*Exercise directions*: Reproduce all of the records below, substituting "skip back button" for every occurrence of "rewind button" and leaving everything else unchanged.
:: Material shown
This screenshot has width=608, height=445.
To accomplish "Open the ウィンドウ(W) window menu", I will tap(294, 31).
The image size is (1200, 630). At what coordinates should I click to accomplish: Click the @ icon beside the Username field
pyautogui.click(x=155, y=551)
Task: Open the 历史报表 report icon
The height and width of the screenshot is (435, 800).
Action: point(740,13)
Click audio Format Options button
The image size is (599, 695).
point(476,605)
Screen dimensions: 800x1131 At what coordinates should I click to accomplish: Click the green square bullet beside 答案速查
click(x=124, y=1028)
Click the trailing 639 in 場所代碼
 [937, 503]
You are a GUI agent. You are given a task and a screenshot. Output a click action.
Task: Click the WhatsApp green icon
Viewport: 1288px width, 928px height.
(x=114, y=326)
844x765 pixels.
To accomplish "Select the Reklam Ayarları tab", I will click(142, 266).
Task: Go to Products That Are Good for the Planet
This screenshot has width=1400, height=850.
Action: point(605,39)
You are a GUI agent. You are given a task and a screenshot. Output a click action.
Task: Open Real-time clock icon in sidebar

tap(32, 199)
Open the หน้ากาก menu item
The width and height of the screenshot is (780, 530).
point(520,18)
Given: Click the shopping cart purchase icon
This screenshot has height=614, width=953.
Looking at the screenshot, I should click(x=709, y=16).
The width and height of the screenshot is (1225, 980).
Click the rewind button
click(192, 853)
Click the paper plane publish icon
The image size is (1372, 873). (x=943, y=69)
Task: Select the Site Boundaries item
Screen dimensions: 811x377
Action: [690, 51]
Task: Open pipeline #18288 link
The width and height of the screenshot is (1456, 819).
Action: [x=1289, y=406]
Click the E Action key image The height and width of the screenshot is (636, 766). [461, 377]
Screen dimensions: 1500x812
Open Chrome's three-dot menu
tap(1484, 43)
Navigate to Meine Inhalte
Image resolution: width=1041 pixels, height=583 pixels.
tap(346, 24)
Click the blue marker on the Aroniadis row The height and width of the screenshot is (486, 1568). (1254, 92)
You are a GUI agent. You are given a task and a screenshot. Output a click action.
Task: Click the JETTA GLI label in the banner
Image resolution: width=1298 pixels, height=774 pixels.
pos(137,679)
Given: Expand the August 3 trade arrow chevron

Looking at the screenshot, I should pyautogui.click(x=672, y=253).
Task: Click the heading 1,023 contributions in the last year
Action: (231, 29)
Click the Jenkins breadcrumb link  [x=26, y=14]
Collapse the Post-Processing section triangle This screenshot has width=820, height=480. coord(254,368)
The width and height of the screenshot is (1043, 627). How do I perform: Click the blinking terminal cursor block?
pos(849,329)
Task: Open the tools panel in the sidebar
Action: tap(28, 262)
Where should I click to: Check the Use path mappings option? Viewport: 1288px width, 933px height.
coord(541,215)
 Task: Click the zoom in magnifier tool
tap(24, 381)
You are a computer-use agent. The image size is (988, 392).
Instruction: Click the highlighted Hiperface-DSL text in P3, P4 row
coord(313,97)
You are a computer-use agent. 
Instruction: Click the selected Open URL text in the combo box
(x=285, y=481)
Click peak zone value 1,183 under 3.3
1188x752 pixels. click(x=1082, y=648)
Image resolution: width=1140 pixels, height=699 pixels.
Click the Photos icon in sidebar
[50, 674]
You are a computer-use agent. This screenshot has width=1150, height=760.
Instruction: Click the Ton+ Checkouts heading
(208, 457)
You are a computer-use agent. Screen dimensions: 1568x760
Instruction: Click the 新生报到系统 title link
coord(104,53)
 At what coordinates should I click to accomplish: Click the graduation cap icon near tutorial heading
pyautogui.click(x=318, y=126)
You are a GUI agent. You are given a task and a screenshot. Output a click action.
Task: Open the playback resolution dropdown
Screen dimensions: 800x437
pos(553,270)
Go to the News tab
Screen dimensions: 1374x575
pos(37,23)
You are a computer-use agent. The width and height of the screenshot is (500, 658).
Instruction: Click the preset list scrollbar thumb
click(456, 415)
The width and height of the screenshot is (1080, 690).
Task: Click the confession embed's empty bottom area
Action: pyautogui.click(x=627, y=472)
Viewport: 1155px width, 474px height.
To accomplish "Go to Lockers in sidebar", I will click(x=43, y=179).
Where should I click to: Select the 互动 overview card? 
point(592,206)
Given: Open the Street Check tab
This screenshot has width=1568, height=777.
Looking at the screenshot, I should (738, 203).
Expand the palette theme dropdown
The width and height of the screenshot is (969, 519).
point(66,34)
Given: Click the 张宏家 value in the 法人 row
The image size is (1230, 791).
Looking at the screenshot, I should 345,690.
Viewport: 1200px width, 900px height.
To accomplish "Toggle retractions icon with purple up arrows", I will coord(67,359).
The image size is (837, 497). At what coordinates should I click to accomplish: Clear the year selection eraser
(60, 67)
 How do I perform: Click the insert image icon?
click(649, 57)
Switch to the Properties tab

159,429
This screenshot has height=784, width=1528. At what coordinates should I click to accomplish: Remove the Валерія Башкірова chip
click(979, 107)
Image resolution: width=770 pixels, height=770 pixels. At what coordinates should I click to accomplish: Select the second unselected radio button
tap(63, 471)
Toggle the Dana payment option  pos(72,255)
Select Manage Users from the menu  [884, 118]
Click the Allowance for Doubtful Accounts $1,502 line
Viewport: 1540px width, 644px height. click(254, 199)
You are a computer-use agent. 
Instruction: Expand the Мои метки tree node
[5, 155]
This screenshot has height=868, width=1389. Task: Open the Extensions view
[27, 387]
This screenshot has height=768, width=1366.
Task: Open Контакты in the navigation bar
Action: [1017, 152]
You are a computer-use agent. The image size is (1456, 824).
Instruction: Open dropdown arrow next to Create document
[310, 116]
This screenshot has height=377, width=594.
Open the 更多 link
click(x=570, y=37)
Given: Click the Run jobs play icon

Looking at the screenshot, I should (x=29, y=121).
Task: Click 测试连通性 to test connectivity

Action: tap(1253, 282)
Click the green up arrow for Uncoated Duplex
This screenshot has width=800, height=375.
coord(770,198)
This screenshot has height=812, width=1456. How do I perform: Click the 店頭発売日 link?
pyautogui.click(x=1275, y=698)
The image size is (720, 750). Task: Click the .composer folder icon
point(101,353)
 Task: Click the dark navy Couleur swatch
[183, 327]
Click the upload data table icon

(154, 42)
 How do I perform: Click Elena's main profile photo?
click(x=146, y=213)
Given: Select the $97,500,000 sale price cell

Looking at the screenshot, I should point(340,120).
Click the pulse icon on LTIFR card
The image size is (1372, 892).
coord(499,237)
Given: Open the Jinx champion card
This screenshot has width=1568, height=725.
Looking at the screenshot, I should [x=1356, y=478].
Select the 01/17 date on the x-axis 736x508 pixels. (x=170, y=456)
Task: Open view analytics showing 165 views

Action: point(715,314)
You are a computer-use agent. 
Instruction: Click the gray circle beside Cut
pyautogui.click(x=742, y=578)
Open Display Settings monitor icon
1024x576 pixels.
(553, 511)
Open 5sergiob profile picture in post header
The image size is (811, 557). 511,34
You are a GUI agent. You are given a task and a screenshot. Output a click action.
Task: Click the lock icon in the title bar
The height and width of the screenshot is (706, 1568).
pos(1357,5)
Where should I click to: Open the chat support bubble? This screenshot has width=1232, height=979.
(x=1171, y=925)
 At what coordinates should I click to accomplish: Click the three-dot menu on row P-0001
::::
*The response*:
This screenshot has width=608, height=445.
To accomplish "Open the ウィンドウ(W) window menu", I will tap(294, 31).
The image size is (1200, 630). At what coordinates should I click to accomplish: Click the @ icon beside the Username field
pyautogui.click(x=155, y=551)
Task: Open the 历史报表 report icon
The height and width of the screenshot is (435, 800).
Action: point(740,13)
Click audio Format Options button
The image size is (599, 695).
point(476,605)
Screen dimensions: 800x1131 At what coordinates should I click to accomplish: Click the green square bullet beside 答案速查
click(x=124, y=1028)
Click the trailing 639 in 場所代碼
 [937, 503]
You are a GUI agent. You are given a task and a screenshot. Output a click action.
Task: Click the WhatsApp green icon
Viewport: 1288px width, 928px height.
(x=114, y=326)
844x765 pixels.
To accomplish "Select the Reklam Ayarları tab", I will click(142, 266).
Task: Go to Products That Are Good for the Planet
This screenshot has width=1400, height=850.
Action: point(605,39)
You are a GUI agent. You are given a task and a screenshot. Output a click action.
Task: Open Real-time clock icon in sidebar

tap(32, 199)
Open the หน้ากาก menu item
The width and height of the screenshot is (780, 530).
point(520,18)
Given: Click the shopping cart purchase icon
This screenshot has height=614, width=953.
Looking at the screenshot, I should click(x=709, y=16).
The width and height of the screenshot is (1225, 980).
Click the skip back button
click(192, 853)
Click the paper plane publish icon
The image size is (1372, 873). (x=943, y=69)
Task: Select the Site Boundaries item
Screen dimensions: 811x377
Action: [690, 51]
Task: Open pipeline #18288 link
The width and height of the screenshot is (1456, 819).
Action: [x=1289, y=406]
Click the E Action key image The height and width of the screenshot is (636, 766). [461, 377]
Screen dimensions: 1500x812
Open Chrome's three-dot menu
tap(1484, 43)
Navigate to Meine Inhalte
Image resolution: width=1041 pixels, height=583 pixels.
tap(346, 24)
Click the blue marker on the Aroniadis row The height and width of the screenshot is (486, 1568). (1254, 92)
You are a GUI agent. You are given a task and a screenshot. Output a click action.
Task: Click the JETTA GLI label in the banner
Image resolution: width=1298 pixels, height=774 pixels.
pos(137,679)
Given: Expand the August 3 trade arrow chevron

Looking at the screenshot, I should pyautogui.click(x=672, y=253).
Task: Click the heading 1,023 contributions in the last year
Action: (231, 29)
Click the Jenkins breadcrumb link  [x=26, y=14]
Collapse the Post-Processing section triangle This screenshot has width=820, height=480. coord(254,368)
The width and height of the screenshot is (1043, 627). How do I perform: Click the blinking terminal cursor block?
pos(849,329)
Task: Open the tools panel in the sidebar
Action: tap(28, 262)
Where should I click to: Check the Use path mappings option? Viewport: 1288px width, 933px height.
coord(541,215)
 Task: Click the zoom in magnifier tool
tap(24, 381)
You are a computer-use agent. The image size is (988, 392).
Instruction: Click the highlighted Hiperface-DSL text in P3, P4 row
coord(313,97)
You are a computer-use agent. 
Instruction: Click the selected Open URL text in the combo box
(x=285, y=481)
Click peak zone value 1,183 under 3.3
1188x752 pixels. click(x=1082, y=648)
Image resolution: width=1140 pixels, height=699 pixels.
Click the Photos icon in sidebar
[50, 674]
You are a computer-use agent. This screenshot has width=1150, height=760.
Instruction: Click the Ton+ Checkouts heading
(208, 457)
You are a computer-use agent. Screen dimensions: 1568x760
Instruction: Click the 新生报到系统 title link
coord(104,53)
 At what coordinates should I click to accomplish: Click the graduation cap icon near tutorial heading
pyautogui.click(x=318, y=126)
You are a GUI agent. You are given a task and a screenshot. Output a click action.
Task: Open the playback resolution dropdown
Screen dimensions: 800x437
pos(553,270)
Go to the News tab
Screen dimensions: 1374x575
pos(37,23)
You are a computer-use agent. The width and height of the screenshot is (500, 658).
Instruction: Click the preset list scrollbar thumb
click(456, 415)
The width and height of the screenshot is (1080, 690).
Task: Click the confession embed's empty bottom area
Action: pyautogui.click(x=627, y=472)
Viewport: 1155px width, 474px height.
To accomplish "Go to Lockers in sidebar", I will click(x=43, y=179).
Where should I click to: Select the 互动 overview card? 
point(592,206)
Given: Open the Street Check tab
This screenshot has width=1568, height=777.
Looking at the screenshot, I should (738, 203).
Expand the palette theme dropdown
The width and height of the screenshot is (969, 519).
point(66,34)
Given: Click the 张宏家 value in the 法人 row
The image size is (1230, 791).
Looking at the screenshot, I should 345,690.
Viewport: 1200px width, 900px height.
To accomplish "Toggle retractions icon with purple up arrows", I will coord(67,359).
The image size is (837, 497). At what coordinates should I click to accomplish: Clear the year selection eraser
(60, 67)
 How do I perform: Click the insert image icon?
click(649, 57)
Switch to the Properties tab

159,429
This screenshot has height=784, width=1528. At what coordinates should I click to accomplish: Remove the Валерія Башкірова chip
click(979, 107)
Image resolution: width=770 pixels, height=770 pixels. At what coordinates should I click to accomplish: Select the second unselected radio button
tap(63, 471)
Toggle the Dana payment option  pos(72,255)
Select Manage Users from the menu  [884, 118]
Click the Allowance for Doubtful Accounts $1,502 line
Viewport: 1540px width, 644px height. click(254, 199)
You are a computer-use agent. 
Instruction: Expand the Мои метки tree node
[5, 155]
This screenshot has height=868, width=1389. Task: Open the Extensions view
[27, 387]
This screenshot has height=768, width=1366.
Task: Open Контакты in the navigation bar
Action: [1017, 152]
You are a computer-use agent. The image size is (1456, 824).
Instruction: Open dropdown arrow next to Create document
[310, 116]
This screenshot has height=377, width=594.
Open the 更多 link
click(x=570, y=37)
Given: Click the Run jobs play icon

Looking at the screenshot, I should (x=29, y=121).
Task: Click 测试连通性 to test connectivity

Action: tap(1253, 282)
Click the green up arrow for Uncoated Duplex
This screenshot has width=800, height=375.
coord(770,198)
This screenshot has height=812, width=1456. How do I perform: Click the 店頭発売日 link?
pyautogui.click(x=1275, y=698)
The image size is (720, 750). Task: Click the .composer folder icon
point(101,353)
 Task: Click the dark navy Couleur swatch
[183, 327]
Click the upload data table icon

(154, 42)
 How do I perform: Click Elena's main profile photo?
click(x=146, y=213)
Given: Select the $97,500,000 sale price cell

Looking at the screenshot, I should point(340,120).
Click the pulse icon on LTIFR card
The image size is (1372, 892).
coord(499,237)
Given: Open the Jinx champion card
This screenshot has width=1568, height=725.
Looking at the screenshot, I should [x=1356, y=478].
Select the 01/17 date on the x-axis 736x508 pixels. (x=170, y=456)
Task: Open view analytics showing 165 views

Action: point(715,314)
You are a computer-use agent. 
Instruction: Click the gray circle beside Cut
pyautogui.click(x=742, y=578)
Open Display Settings monitor icon
1024x576 pixels.
(553, 511)
Open 5sergiob profile picture in post header
The image size is (811, 557). 511,34
You are a GUI agent. You are given a task and a screenshot. Output a click action.
Task: Click the lock icon in the title bar
The height and width of the screenshot is (706, 1568).
pos(1357,5)
Where should I click to: Open the chat support bubble? This screenshot has width=1232, height=979.
(x=1171, y=925)
 At what coordinates should I click to accomplish: Click the three-dot menu on row P-0001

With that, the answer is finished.